2) perivalvar abscess.
3) dehiscence of a prosthetic valve.
6.Answer: E. The updated 2007 American Heart Association guidelines for the prevention of infective endocarditis were changed to recommend antibiotic prophylaxis prior to dental procedures for cardiac conditions associated with the highest risk of adverse outcome from infective endocarditis, rather than those at highest risk for development of infective endocarditis. The groups at highest risk of adverse outcome include those with:
1) prosthetic valve
2) history of endocarditis
3) unrepaired cyanotic congenital heart disease
4) repaired heart defects using prosthetic materials, but only for 6 months post-op
5) repaired defects with residual lesions at, or adjacent to, the site of prosthetic material or device
6) cardiac transplant with valvulopathy
Based on these most recent guidelines, the majority of patients with congenital heart defects do not require antibiotic prophylaxis.
7.Answer: D. Previous studies have shown that vegetations involving the right coronary cusp of the aortic valve were associated with increased occurrence of abscess formation compared to the other cusps of the aortic valve. Abscess involving only the mitral valve is rare.

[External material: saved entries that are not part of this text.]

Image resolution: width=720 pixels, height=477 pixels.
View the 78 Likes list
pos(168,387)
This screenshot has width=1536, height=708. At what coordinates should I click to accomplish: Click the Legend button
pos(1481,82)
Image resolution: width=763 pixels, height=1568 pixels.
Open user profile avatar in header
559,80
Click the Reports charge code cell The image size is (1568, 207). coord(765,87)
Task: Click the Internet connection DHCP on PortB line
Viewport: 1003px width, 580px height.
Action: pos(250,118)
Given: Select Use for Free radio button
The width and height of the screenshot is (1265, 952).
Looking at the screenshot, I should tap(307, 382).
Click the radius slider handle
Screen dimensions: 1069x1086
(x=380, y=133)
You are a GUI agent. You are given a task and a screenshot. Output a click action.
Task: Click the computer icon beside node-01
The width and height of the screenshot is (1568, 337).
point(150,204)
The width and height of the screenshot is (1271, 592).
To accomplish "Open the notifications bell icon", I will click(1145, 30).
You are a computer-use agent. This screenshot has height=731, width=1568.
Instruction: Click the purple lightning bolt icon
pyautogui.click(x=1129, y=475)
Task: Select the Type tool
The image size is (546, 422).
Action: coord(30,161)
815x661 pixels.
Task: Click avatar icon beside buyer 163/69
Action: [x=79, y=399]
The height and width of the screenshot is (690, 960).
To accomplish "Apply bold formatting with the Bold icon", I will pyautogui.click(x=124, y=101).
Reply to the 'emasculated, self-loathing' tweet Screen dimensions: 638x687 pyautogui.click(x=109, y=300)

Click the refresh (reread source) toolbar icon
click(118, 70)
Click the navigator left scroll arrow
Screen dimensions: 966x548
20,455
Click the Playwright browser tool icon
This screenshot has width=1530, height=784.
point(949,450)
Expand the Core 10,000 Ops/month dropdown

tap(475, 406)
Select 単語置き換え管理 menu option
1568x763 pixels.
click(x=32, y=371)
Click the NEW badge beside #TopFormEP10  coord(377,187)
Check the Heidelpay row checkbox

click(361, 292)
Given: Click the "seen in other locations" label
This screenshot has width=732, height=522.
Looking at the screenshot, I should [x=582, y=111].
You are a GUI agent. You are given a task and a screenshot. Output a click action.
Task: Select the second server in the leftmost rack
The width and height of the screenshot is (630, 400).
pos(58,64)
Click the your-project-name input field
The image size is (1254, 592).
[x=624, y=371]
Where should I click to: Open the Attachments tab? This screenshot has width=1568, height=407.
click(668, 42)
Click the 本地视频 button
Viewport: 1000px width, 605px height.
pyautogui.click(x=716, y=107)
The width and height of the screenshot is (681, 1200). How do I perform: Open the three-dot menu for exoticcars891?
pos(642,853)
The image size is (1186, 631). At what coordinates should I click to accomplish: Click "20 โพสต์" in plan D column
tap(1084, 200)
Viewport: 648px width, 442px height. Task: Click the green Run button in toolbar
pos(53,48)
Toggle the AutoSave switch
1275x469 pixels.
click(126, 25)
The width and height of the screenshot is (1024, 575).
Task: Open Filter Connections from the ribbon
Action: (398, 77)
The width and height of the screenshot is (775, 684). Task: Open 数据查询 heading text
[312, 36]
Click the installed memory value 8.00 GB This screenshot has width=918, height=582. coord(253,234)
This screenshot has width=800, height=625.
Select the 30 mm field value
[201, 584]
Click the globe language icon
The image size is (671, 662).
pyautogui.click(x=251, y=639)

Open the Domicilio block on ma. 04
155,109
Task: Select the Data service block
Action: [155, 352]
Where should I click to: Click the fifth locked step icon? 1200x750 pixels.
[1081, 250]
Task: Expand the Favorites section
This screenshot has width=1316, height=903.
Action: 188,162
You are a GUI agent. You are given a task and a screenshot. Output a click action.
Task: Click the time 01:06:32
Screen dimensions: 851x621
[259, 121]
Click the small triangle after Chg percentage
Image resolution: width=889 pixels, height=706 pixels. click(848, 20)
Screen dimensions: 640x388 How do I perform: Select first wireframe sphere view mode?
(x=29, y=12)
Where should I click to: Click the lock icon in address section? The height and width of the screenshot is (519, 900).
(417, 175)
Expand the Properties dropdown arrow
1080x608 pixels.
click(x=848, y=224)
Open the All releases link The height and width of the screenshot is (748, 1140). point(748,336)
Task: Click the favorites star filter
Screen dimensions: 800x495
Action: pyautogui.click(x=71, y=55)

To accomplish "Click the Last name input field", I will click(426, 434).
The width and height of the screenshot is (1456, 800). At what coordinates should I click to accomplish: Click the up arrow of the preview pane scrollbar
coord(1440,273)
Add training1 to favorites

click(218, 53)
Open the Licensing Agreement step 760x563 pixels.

8.Answer: B. Antibiotic therapy prior to drawing blood cultures can lead to negative blood cultures. Culture negative endocarditis occurs in 5-10% of cases of infective endocarditis. Given the clinical scenario of a febrile patient, echocardiographic evidence of an oscillating mass, as well as newly diagnosed mitral valve regurgitation, the clinical index of suspicion for infective endocarditis is high despite failure to fulfill modified Duke criteria for a definitive diagnosis. Myxomas are not typically associated with fevers or an oncologic process. Intracardiac masses are not typical of Kawasaki Disease or rheumatic carditis, though involvement of the mitral valve with regurgitation may occur.
9.Answer: D. Similar to Question 6, the 2007 guidelines for the prevention of infective endocarditis from the American Heart Association recommend that antibiotic prophylaxis prior to dental procedures be administered to patients at highest risk for adverse outcome if they develop infective endocarditis. Of these possible answers, those with rheumatic fever are not at highest risk for an adverse outcome.
10.Answer: E. Because acoustic windows in children are typically good, transthoracic imaging is often sufficient to diagnose infective endocarditis. In studies comparing transthoracic to transesophageal echocardiography, transesophageal imaging added little in the pediatric population. In the case of a bacteremic, febrile child with a mobile mass seen on transthoracic echocardiogram, the diagnosis of infective endocarditis can be made and no transesophageal imaging is needed. However, in older children, in children who are as big as adults, or in those with poor transthoracic images (i.e., from significant lung artifact or acoustic shadowing from a cardiac pacing wire) transesophageal echo can provide diagnostic imaging. When the clinical suspicion for infective endocarditis is high, the added value of transesophageal echo can outweigh the risks of sedation or general anesthesia for the procedure, because the sequelae of a missed diagnosis of infective endocarditis can be significant and include death.